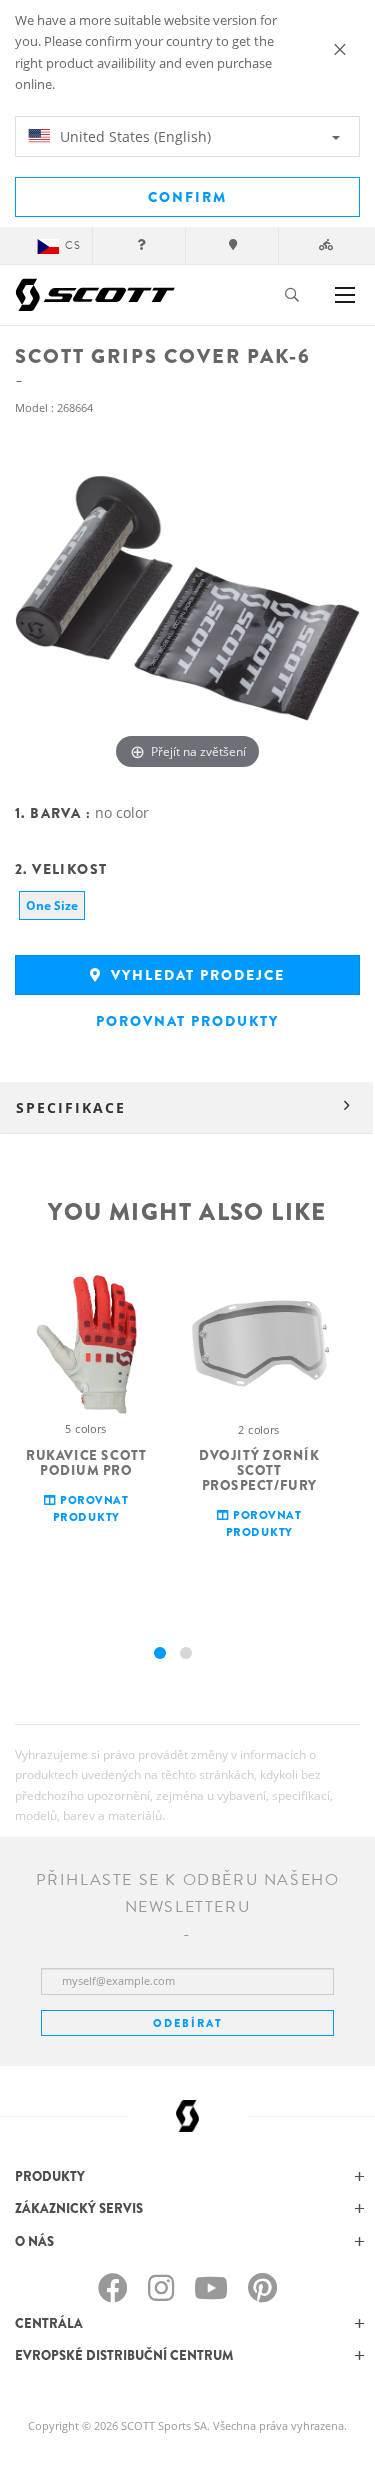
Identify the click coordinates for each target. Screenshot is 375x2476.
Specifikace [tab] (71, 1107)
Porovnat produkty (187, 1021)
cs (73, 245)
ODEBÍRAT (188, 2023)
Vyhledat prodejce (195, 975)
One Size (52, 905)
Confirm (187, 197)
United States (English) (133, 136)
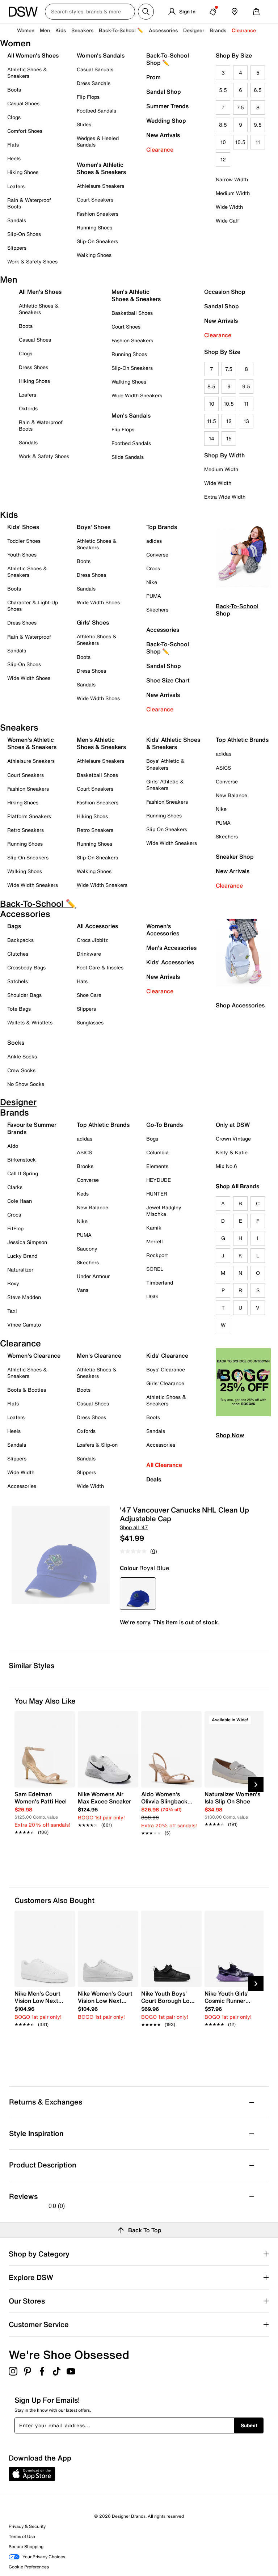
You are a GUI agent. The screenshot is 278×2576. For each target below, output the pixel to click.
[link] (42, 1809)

============================================================

Problem requirements —
Lines that hold the word "each" are the ones to copy from the entries above.

Task solution —
Identify the click coordinates for each target. Screenshot is 375x2476.
You are a GUI agent. The screenshot is 278×2576. For each target below, output the pixel to click.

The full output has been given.